### EXERCISE DETAILS
Reproduce the listing below without any change.
▬▬▬
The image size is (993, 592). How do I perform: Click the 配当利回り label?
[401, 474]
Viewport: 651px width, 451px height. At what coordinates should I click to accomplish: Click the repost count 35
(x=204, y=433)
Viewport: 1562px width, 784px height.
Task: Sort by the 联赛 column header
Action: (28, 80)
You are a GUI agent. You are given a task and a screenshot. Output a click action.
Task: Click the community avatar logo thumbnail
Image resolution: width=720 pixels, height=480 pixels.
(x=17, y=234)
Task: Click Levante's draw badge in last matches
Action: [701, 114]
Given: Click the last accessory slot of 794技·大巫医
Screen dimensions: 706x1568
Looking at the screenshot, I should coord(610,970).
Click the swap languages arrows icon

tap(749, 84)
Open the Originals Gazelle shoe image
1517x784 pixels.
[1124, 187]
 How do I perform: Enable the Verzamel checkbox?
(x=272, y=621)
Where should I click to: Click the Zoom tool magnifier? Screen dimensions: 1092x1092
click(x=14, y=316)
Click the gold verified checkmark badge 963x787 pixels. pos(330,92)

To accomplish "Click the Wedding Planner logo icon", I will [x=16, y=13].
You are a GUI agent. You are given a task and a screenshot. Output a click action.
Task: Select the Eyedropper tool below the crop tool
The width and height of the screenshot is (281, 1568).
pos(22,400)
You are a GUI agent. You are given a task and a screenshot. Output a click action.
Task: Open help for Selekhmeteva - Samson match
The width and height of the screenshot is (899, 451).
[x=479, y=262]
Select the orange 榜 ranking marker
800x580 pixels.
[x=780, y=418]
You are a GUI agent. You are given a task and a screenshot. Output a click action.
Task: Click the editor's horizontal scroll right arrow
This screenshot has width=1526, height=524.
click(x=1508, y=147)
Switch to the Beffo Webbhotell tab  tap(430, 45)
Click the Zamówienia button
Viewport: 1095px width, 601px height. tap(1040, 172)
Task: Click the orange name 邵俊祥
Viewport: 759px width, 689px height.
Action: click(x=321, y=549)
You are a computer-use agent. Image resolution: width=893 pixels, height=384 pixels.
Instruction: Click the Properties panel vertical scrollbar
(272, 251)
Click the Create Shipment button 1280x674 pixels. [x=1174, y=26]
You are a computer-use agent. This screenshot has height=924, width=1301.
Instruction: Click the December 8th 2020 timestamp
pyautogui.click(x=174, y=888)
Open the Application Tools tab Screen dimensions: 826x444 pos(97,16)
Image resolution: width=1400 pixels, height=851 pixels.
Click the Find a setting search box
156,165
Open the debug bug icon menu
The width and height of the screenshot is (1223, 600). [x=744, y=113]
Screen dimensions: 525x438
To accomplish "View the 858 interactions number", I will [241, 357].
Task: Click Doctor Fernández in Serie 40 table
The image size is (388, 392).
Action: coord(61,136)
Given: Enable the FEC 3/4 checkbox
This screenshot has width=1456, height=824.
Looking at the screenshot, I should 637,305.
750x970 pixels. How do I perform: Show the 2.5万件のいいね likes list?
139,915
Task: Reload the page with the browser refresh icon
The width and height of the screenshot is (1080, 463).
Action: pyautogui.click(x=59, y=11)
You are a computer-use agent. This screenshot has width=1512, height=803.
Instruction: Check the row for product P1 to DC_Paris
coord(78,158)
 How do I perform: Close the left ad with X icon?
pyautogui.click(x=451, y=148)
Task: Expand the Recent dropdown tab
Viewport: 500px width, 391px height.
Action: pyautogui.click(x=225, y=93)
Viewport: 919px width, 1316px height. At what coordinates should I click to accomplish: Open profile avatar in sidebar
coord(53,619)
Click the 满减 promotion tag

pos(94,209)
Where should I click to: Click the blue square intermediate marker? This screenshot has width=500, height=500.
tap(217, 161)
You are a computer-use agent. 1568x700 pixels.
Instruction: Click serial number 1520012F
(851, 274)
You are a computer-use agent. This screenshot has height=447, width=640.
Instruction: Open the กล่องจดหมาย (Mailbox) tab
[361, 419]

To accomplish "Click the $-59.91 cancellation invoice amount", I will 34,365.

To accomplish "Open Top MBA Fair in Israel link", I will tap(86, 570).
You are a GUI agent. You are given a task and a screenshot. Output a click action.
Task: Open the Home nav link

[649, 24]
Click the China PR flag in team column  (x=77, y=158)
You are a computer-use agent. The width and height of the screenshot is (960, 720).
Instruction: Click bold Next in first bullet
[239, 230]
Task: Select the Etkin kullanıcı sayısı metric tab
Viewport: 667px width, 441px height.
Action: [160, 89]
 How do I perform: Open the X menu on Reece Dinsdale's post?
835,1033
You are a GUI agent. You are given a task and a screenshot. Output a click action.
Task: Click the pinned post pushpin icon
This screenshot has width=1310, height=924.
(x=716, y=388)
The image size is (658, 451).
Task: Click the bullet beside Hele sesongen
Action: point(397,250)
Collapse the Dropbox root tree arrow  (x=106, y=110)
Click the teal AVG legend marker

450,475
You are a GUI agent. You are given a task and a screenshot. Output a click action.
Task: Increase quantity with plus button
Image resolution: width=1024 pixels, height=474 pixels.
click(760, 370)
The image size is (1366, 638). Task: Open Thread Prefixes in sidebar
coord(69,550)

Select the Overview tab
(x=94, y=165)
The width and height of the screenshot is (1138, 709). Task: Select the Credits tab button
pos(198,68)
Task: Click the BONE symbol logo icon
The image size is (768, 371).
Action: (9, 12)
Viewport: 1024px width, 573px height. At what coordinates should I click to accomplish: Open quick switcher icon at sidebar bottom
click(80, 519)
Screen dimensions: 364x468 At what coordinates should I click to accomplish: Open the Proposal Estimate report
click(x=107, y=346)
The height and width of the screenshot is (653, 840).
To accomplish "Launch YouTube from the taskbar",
▬▬▬
### TASK RESULT
The image size is (993, 592). How do I perform: Click the 配当利回り label?
[401, 474]
Viewport: 651px width, 451px height. At what coordinates should I click to accomplish: Click the repost count 35
(x=204, y=433)
Viewport: 1562px width, 784px height.
Task: Sort by the 联赛 column header
Action: (28, 80)
You are a GUI agent. You are given a task and a screenshot. Output a click action.
Task: Click the community avatar logo thumbnail
Image resolution: width=720 pixels, height=480 pixels.
(x=17, y=234)
Task: Click Levante's draw badge in last matches
Action: [701, 114]
Given: Click the last accessory slot of 794技·大巫医
Screen dimensions: 706x1568
Looking at the screenshot, I should coord(610,970).
Click the swap languages arrows icon

tap(749, 84)
Open the Originals Gazelle shoe image
1517x784 pixels.
[1124, 187]
 How do I perform: Enable the Verzamel checkbox?
(x=272, y=621)
Where should I click to: Click the Zoom tool magnifier? Screen dimensions: 1092x1092
click(x=14, y=316)
Click the gold verified checkmark badge 963x787 pixels. pos(330,92)

To accomplish "Click the Wedding Planner logo icon", I will [x=16, y=13].
You are a GUI agent. You are given a task and a screenshot. Output a click action.
Task: Select the Eyedropper tool below the crop tool
The width and height of the screenshot is (281, 1568).
pos(22,400)
You are a GUI agent. You are given a task and a screenshot. Output a click action.
Task: Open help for Selekhmeteva - Samson match
The width and height of the screenshot is (899, 451).
[x=479, y=262]
Select the orange 榜 ranking marker
800x580 pixels.
[x=780, y=418]
You are a GUI agent. You are given a task and a screenshot. Output a click action.
Task: Click the editor's horizontal scroll right arrow
This screenshot has width=1526, height=524.
click(x=1508, y=147)
Switch to the Beffo Webbhotell tab  tap(430, 45)
Click the Zamówienia button
Viewport: 1095px width, 601px height. tap(1040, 172)
Task: Click the orange name 邵俊祥
Viewport: 759px width, 689px height.
Action: click(x=321, y=549)
You are a computer-use agent. Image resolution: width=893 pixels, height=384 pixels.
Instruction: Click the Properties panel vertical scrollbar
(272, 251)
Click the Create Shipment button 1280x674 pixels. [x=1174, y=26]
You are a computer-use agent. This screenshot has height=924, width=1301.
Instruction: Click the December 8th 2020 timestamp
pyautogui.click(x=174, y=888)
Open the Application Tools tab Screen dimensions: 826x444 pos(97,16)
Image resolution: width=1400 pixels, height=851 pixels.
Click the Find a setting search box
156,165
Open the debug bug icon menu
The width and height of the screenshot is (1223, 600). [x=744, y=113]
Screen dimensions: 525x438
To accomplish "View the 858 interactions number", I will [241, 357].
Task: Click Doctor Fernández in Serie 40 table
The image size is (388, 392).
Action: coord(61,136)
Given: Enable the FEC 3/4 checkbox
This screenshot has width=1456, height=824.
Looking at the screenshot, I should 637,305.
750x970 pixels. How do I perform: Show the 2.5万件のいいね likes list?
139,915
Task: Reload the page with the browser refresh icon
The width and height of the screenshot is (1080, 463).
Action: pyautogui.click(x=59, y=11)
You are a computer-use agent. This screenshot has width=1512, height=803.
Instruction: Check the row for product P1 to DC_Paris
coord(78,158)
 How do I perform: Close the left ad with X icon?
pyautogui.click(x=451, y=148)
Task: Expand the Recent dropdown tab
Viewport: 500px width, 391px height.
Action: pyautogui.click(x=225, y=93)
Viewport: 919px width, 1316px height. At what coordinates should I click to accomplish: Open profile avatar in sidebar
coord(53,619)
Click the 满减 promotion tag

pos(94,209)
Where should I click to: Click the blue square intermediate marker? This screenshot has width=500, height=500.
tap(217, 161)
You are a computer-use agent. 1568x700 pixels.
Instruction: Click serial number 1520012F
(851, 274)
You are a computer-use agent. This screenshot has height=447, width=640.
Instruction: Open the กล่องจดหมาย (Mailbox) tab
[361, 419]

To accomplish "Click the $-59.91 cancellation invoice amount", I will 34,365.

To accomplish "Open Top MBA Fair in Israel link", I will tap(86, 570).
You are a GUI agent. You are given a task and a screenshot. Output a click action.
Task: Open the Home nav link

[649, 24]
Click the China PR flag in team column  (x=77, y=158)
You are a computer-use agent. The width and height of the screenshot is (960, 720).
Instruction: Click bold Next in first bullet
[239, 230]
Task: Select the Etkin kullanıcı sayısı metric tab
Viewport: 667px width, 441px height.
Action: [160, 89]
 How do I perform: Open the X menu on Reece Dinsdale's post?
835,1033
You are a GUI agent. You are given a task and a screenshot. Output a click action.
Task: Click the pinned post pushpin icon
This screenshot has width=1310, height=924.
(x=716, y=388)
The image size is (658, 451).
Task: Click the bullet beside Hele sesongen
Action: point(397,250)
Collapse the Dropbox root tree arrow  (x=106, y=110)
Click the teal AVG legend marker

450,475
You are a GUI agent. You are given a task and a screenshot. Output a click action.
Task: Increase quantity with plus button
Image resolution: width=1024 pixels, height=474 pixels.
click(760, 370)
The image size is (1366, 638). Task: Open Thread Prefixes in sidebar
coord(69,550)

Select the Overview tab
(x=94, y=165)
The width and height of the screenshot is (1138, 709). Task: Select the Credits tab button
pos(198,68)
Task: Click the BONE symbol logo icon
The image size is (768, 371).
Action: (9, 12)
Viewport: 1024px width, 573px height. At what coordinates should I click to accomplish: Open quick switcher icon at sidebar bottom
click(80, 519)
Screen dimensions: 364x468 At what coordinates should I click to accomplish: Open the Proposal Estimate report
click(x=107, y=346)
The height and width of the screenshot is (653, 840).
To accomplish "Launch YouTube from the taskbar",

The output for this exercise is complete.